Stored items
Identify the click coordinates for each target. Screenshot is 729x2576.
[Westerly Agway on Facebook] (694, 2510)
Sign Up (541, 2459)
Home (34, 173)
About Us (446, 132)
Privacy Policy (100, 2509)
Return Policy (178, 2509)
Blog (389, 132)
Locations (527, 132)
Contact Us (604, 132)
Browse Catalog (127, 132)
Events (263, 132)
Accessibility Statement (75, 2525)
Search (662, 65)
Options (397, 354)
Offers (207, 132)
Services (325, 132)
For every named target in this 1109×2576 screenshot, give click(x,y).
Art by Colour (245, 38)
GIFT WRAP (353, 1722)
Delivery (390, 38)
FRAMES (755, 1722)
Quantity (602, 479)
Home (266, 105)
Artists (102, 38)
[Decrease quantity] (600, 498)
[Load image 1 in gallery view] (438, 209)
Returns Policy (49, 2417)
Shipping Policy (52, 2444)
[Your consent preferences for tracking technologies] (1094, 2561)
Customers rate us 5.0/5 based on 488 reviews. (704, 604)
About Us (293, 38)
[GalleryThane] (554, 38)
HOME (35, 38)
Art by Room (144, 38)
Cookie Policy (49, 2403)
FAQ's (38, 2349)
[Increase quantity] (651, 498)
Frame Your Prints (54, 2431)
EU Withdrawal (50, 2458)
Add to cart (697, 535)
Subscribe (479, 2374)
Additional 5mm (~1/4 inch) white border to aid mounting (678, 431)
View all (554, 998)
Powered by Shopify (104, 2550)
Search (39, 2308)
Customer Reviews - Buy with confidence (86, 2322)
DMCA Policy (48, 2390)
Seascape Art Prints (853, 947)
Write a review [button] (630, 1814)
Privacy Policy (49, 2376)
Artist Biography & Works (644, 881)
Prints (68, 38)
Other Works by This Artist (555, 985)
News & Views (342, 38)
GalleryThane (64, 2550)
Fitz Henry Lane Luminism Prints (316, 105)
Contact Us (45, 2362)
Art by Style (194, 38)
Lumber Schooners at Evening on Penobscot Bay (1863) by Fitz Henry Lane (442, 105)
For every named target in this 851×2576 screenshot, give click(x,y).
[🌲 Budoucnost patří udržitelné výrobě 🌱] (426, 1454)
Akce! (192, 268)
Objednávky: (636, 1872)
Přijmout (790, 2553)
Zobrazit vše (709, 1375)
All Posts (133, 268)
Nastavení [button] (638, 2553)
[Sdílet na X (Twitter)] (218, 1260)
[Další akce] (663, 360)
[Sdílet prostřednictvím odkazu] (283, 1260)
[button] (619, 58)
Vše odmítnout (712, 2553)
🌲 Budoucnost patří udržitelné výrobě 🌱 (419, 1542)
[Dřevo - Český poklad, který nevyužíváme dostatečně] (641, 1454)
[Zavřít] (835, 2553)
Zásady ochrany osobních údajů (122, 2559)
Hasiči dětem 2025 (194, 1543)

Problem requirements:
Retype the records above exactly, from their first line through the line that contains "Browse Catalog (127, 132)", and stop there.

Answer:
Identify the click coordinates for each target. Screenshot is 729x2576.
[Westerly Agway on Facebook] (694, 2510)
Sign Up (541, 2459)
Home (34, 173)
About Us (446, 132)
Privacy Policy (100, 2509)
Return Policy (178, 2509)
Blog (389, 132)
Locations (527, 132)
Contact Us (604, 132)
Browse Catalog (127, 132)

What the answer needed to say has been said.